Personal information
- Born: December 16, 1981 (age 44) Honolulu, Hawaii, U.S.
- Listed height: 6 ft 1 in (1.85 m)
- Listed weight: 313 lb (142 kg)

Career information
- College: Colorado State
- NFL draft: 2004: undrafted

Career history
- Indianapolis Colts (2004)*; San Francisco 49ers (2004)*; Baltimore Ravens (2004)*; Tampa Bay Buccaneers (2005)*; Cologne Centurions (2006); Denver Broncos (2006)*; Philadelphia Soul (2007–2008); New York Sentinels (2009); Spokane Shock (2010)*; Florida Tuskers (2010);
- * Offseason or practice squad member only

Awards and highlights
- ArenaBowl champion (2008); 2× First-team All-NFL Europe (2005, 2006); AFL All-Rookie Team (2007); Second-team All-Arena (2008); 2× First-team All-UFL (2009, 2010); First-team All-MW (2003);

Career AFL statistics
- Total tackles: 85
- Sacks: 14
- Forced fumbles: 4
- Stats at ArenaFan.com

= Bryan Save =

American football player (born 1981)

Bryan Save [Sah-vay] (born December 16, 1981) is an American former football defensive tackle.

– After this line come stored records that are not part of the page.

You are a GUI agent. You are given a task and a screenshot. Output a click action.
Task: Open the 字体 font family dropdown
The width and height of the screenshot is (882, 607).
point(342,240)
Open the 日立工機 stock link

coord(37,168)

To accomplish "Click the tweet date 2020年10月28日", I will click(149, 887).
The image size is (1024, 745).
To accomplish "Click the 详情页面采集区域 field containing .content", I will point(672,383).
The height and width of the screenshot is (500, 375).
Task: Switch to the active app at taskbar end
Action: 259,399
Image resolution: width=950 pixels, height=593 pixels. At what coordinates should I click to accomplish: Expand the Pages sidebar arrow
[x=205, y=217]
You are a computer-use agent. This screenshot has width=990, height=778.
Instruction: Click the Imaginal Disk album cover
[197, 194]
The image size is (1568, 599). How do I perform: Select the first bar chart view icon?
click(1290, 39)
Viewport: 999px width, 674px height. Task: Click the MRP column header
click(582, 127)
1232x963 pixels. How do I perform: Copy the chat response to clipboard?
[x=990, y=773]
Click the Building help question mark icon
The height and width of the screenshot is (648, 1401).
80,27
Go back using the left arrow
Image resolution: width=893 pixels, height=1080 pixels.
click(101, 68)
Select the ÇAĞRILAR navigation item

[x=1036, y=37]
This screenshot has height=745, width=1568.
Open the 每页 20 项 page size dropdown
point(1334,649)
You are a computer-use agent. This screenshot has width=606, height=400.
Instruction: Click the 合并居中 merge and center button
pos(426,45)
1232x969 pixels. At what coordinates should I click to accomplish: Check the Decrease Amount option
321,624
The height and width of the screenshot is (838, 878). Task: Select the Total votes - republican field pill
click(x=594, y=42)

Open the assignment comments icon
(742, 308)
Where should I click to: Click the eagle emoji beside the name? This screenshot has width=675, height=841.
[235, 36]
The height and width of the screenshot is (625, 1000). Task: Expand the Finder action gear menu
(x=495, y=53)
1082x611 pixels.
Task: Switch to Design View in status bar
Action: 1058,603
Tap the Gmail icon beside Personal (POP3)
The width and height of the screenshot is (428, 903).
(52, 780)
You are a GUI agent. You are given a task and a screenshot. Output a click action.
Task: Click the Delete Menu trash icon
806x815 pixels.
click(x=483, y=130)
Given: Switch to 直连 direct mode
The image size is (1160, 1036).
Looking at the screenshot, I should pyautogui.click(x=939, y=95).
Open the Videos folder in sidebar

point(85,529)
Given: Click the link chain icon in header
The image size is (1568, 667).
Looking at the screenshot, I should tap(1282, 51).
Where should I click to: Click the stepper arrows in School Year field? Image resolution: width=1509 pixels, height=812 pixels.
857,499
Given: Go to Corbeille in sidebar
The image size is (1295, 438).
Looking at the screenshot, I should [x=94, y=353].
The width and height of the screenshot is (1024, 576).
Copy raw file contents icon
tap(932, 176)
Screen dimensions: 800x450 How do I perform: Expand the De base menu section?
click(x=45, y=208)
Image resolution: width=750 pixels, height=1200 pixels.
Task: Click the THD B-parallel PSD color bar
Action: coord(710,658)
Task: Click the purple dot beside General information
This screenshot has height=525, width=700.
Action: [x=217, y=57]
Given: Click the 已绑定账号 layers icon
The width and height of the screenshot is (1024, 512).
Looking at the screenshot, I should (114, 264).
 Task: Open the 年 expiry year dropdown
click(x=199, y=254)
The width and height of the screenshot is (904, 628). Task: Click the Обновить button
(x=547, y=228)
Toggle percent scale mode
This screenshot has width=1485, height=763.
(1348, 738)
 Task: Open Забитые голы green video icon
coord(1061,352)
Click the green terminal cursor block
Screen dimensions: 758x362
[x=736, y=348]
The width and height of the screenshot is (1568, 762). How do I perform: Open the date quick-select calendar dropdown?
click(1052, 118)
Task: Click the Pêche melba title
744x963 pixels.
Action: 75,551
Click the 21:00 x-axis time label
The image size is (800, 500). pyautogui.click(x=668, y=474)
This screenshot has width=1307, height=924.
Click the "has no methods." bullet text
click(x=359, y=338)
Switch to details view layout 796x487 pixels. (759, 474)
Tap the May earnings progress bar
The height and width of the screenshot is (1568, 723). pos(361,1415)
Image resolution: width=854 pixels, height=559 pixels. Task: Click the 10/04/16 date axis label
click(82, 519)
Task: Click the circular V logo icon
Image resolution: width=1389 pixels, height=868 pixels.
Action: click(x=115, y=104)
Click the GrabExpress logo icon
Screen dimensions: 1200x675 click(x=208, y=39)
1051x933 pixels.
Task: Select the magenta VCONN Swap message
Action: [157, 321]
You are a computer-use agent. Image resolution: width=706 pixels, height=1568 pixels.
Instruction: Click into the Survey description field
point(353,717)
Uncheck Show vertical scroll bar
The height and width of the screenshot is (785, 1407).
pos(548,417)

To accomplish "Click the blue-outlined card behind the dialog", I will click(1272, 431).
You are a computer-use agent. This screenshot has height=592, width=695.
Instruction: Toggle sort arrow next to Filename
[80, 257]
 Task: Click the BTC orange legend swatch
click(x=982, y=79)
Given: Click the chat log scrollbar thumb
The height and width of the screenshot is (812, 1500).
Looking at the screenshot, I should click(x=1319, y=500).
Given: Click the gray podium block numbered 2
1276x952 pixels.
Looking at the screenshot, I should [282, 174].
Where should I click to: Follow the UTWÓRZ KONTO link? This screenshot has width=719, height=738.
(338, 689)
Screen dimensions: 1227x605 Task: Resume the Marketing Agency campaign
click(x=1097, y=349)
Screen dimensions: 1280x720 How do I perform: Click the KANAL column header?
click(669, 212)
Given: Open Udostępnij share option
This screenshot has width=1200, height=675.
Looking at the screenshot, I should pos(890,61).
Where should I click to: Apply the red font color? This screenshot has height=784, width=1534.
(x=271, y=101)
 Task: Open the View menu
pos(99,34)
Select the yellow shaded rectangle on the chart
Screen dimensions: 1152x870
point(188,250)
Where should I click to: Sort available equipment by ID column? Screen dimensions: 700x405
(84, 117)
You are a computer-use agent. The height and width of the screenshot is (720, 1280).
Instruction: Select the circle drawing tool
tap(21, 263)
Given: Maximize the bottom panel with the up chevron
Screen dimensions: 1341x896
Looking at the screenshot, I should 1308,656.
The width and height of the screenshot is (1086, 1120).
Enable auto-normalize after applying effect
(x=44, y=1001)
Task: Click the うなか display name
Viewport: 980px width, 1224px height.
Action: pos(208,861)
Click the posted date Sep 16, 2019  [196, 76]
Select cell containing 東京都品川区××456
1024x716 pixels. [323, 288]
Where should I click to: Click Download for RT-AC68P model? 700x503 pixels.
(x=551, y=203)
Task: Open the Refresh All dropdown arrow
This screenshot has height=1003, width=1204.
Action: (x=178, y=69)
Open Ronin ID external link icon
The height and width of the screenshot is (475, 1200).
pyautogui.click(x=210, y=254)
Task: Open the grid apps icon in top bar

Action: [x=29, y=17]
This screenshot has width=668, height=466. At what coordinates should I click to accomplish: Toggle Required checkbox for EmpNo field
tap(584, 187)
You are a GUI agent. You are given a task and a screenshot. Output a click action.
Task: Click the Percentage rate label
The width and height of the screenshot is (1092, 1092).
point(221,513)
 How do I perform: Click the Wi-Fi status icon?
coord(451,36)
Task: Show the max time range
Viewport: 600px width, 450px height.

He was signed by the Indianapolis Colts as an undrafted free agent in 2004. He played college football at Colorado State.

Save was also a member of the San Francisco 49ers, Baltimore Ravens, Tampa Bay Buccaneers, Cologne Centurions, Denver Broncos, Philadelphia Soul, New York Sentinels, Spokane Shock, and Florida Tuskers.

==Professional career==

===Cologne Centurions===
Save was selected by the Cologne Centurions in the fourth round of the 2006 NFL Europe Free Agent Draft.

===Florida Tuskers===
On June 7, 2010, Save requested a trade to the Florida Tuskers and was acquired from the Hartford Colonials in exchange for Keith Gray. This was the first documented trade in the UFL history.